They may have lost their sight but not their touch
When A.P. Pradeep Thushara moves, he does so carefully. He is blind and must use his hands and feet to ‘see’ the edges of walls and the beginnings of stairs. All hesitation disappears, however, as soon as he begins to massage his client. He is one of two masseuses working at Thusare in Colombo 7, both of whom have been taught the Japanese art of shiatsu or ‘finger pressure’. Pradeep’s touch is deft and sure as he picks out specific points throughout the body and applies a gentle pressure.
Thusare is a project of Action for Peace, Capability and Sustainability (APCAS), a non-profit organisation formed by Ishikawa Naohito, a Japanese national who has lived in Sri Lanka close to 10 years now.
The organisation obtained NPO status in Japan in 2008 to raise funds for Sri Lankan victims of landslides and in 2009, they opened a local office and began to diversify their activities going into projects related to education, water and sanitation, conservation and employment for the disabled. It is the last which led them to form Thusare this year. APCAS found Pradeep and his colleague Chameera Kithsiri at the Seeduwa Vocational Training Centre, where visually handicapped people can seek training in massage therapy. However, a few have subsequently found paid employment.
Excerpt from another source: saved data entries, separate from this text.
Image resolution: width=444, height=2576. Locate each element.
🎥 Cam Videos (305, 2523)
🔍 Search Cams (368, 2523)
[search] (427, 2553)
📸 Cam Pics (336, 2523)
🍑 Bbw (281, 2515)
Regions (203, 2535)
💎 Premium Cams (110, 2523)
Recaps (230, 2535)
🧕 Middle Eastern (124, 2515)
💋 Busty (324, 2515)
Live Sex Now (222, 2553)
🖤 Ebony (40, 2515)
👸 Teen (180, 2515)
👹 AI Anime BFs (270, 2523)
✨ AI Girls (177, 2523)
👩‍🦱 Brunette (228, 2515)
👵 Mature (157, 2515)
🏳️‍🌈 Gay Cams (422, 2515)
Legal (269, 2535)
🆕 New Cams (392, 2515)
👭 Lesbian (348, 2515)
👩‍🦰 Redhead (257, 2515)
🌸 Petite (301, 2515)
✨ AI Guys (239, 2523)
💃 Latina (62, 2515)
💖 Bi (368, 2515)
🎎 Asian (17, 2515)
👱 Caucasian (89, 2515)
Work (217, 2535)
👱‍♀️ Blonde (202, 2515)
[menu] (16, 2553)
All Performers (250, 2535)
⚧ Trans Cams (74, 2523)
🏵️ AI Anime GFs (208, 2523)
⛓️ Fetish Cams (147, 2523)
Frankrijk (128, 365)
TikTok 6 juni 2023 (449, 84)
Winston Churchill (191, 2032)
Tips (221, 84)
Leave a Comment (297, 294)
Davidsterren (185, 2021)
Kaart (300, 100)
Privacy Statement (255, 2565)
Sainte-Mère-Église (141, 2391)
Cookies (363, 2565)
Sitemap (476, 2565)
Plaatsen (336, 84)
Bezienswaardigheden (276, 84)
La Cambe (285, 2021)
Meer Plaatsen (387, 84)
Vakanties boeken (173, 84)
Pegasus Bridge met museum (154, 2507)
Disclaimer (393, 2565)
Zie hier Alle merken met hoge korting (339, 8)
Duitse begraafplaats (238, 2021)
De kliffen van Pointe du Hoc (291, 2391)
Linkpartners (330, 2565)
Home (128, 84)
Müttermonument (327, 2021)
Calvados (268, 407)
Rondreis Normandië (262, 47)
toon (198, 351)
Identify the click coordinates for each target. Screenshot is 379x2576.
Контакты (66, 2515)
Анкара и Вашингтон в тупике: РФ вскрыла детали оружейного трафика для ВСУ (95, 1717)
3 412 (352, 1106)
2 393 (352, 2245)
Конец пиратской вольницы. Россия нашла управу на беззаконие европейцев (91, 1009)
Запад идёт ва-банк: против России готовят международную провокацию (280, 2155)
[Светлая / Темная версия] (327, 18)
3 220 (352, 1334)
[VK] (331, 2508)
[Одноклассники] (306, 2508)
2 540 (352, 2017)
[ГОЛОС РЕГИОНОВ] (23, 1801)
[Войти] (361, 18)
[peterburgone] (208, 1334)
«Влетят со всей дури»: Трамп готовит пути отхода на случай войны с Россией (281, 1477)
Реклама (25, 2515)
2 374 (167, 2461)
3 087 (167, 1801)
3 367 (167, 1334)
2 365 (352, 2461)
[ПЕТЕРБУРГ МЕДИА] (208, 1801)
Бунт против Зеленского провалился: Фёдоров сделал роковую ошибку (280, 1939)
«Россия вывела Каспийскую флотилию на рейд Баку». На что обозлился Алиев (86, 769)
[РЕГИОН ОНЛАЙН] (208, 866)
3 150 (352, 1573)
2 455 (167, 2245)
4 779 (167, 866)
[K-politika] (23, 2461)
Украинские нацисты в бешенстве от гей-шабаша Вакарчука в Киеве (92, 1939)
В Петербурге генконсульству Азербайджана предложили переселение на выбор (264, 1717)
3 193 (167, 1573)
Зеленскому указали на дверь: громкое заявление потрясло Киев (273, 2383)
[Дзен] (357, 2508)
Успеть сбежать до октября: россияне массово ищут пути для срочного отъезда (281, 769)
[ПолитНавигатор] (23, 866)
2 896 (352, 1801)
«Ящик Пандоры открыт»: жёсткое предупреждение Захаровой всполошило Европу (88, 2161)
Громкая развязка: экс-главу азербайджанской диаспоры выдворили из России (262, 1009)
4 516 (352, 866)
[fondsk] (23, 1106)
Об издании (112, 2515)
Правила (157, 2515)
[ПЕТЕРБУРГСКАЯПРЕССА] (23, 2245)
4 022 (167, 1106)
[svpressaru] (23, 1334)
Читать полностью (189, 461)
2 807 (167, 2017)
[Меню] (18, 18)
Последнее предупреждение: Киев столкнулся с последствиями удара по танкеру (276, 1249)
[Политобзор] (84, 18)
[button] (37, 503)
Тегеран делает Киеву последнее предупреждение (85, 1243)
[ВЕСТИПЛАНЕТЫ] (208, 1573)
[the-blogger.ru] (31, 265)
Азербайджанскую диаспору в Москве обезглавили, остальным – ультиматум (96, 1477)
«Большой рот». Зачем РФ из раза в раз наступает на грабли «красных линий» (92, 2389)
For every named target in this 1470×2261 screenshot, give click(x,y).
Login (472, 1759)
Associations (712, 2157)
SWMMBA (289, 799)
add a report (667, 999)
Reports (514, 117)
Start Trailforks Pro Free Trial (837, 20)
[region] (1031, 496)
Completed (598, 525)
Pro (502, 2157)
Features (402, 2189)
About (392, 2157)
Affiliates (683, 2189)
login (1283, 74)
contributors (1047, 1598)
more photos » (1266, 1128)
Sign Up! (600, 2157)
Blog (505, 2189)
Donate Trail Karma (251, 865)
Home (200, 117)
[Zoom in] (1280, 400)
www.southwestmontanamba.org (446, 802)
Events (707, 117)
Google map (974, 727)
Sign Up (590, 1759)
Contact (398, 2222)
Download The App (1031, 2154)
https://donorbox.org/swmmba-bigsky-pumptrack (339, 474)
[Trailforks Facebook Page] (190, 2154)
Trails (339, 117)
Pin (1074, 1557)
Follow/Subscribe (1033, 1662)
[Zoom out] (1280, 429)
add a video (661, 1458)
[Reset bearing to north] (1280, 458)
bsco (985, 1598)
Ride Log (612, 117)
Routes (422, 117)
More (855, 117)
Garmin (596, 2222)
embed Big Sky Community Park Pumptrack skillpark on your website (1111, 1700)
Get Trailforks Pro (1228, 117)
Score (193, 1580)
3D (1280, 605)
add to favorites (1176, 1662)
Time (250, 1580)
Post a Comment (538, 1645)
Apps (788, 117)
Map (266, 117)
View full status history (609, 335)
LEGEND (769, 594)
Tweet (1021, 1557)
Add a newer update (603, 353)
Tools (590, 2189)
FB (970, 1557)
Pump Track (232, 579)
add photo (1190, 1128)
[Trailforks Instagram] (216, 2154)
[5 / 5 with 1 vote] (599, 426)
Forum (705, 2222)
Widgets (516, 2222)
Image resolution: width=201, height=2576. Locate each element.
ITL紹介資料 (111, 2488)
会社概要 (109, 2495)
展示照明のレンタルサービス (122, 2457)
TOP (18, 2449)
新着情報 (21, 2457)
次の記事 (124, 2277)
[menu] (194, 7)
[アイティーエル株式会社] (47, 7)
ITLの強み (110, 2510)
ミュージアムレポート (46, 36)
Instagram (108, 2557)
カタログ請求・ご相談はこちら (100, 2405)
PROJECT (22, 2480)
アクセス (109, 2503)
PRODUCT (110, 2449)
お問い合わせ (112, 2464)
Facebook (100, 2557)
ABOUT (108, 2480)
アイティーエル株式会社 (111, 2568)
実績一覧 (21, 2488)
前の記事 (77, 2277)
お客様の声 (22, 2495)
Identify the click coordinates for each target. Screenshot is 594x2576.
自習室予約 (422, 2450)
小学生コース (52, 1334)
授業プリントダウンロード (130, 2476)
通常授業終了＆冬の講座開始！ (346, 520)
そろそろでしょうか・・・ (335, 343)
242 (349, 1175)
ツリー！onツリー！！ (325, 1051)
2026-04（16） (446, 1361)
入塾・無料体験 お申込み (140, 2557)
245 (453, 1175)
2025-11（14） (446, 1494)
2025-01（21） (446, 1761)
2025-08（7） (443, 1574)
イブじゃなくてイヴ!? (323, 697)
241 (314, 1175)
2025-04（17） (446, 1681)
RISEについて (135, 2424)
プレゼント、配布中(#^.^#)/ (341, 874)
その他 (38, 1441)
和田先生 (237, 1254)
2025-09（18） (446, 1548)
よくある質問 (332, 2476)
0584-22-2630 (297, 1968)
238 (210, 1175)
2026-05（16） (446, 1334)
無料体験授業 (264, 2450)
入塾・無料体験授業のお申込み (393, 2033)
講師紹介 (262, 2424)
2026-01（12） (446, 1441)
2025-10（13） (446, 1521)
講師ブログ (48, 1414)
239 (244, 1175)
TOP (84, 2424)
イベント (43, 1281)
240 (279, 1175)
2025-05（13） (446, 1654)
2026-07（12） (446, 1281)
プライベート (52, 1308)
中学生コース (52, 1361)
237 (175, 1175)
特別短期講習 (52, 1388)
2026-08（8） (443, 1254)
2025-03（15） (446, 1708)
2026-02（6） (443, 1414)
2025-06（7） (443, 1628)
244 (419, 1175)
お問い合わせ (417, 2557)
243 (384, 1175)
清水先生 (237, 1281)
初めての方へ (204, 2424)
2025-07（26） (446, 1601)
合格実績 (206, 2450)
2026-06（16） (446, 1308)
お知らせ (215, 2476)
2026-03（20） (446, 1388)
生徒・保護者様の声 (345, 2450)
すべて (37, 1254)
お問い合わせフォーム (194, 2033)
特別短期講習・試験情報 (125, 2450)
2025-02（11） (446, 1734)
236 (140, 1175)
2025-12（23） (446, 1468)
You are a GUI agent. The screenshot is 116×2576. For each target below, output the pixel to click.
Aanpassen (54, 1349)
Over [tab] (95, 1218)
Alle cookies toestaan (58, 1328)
26-year-old Pradeep, who is originally from Chilaw, says this is his first job. He’s pleased to have found something he’s good at and a means to bring some income into his family where before he was always the one who needed help. Pradeep and Chameera have been training with Saburo Sasada, a visiting shiatsu expert with 22 years of experience in the field. Chameera is 21 and hails from Kurunegala. For him this is a chance to build on what he already studied at Seeduwa and he has learnt how to identify and relax hard tissues in the body under Mr. Sasada’s guidance. Both men struggled a little initially to learn in English, but with the help of Nivanthi Kalubowila, who works at Thusare as a coordinator and a beauty therapist, they managed and have made rapid strides. Today, they know enough to make sure that they are applying the right amount of pressure and that a client is comfortable.
The word ‘shiatsu’ means ‘finger pressure’ in Japanese and reportedly is used to help treat conditions like stress, insomnia, blood pressure and depression. Clients are massaged fully clothed and no oil is applied. Mr. Sasada is visually handicapped himself and brings that knowledge to his training, says Yuki Ishikawa, the manager at Thusare, explaining that the teacher works in several countries including Malaysia, Indonesia and Thailand. Yuki believes their visually handicapped masseurs are particularly effective because they compensate for their lack of sight by a heightened sensitivity to touch.
Having recently moved from Japan to work for APCAS here, Yuki says she’s teaching Chameera and Pradeep Japanese, and they’re helping her with her Sinhala. Both men are given accommodation at the APCAS head office in Colombo.
Currently, APCAS also has a project in Balapane in the Kandy District, focused on identifying children who have trouble with their vision early enough to make a successful intervention. Yuki says their focus is on empowering people by imparting skills and employment opportunities, a motto that is reflected in the other meaning of the word APCAS. According to Yuki, APCAS is also a sound in an aboriginal language known as Ainu which means ‘walking together’.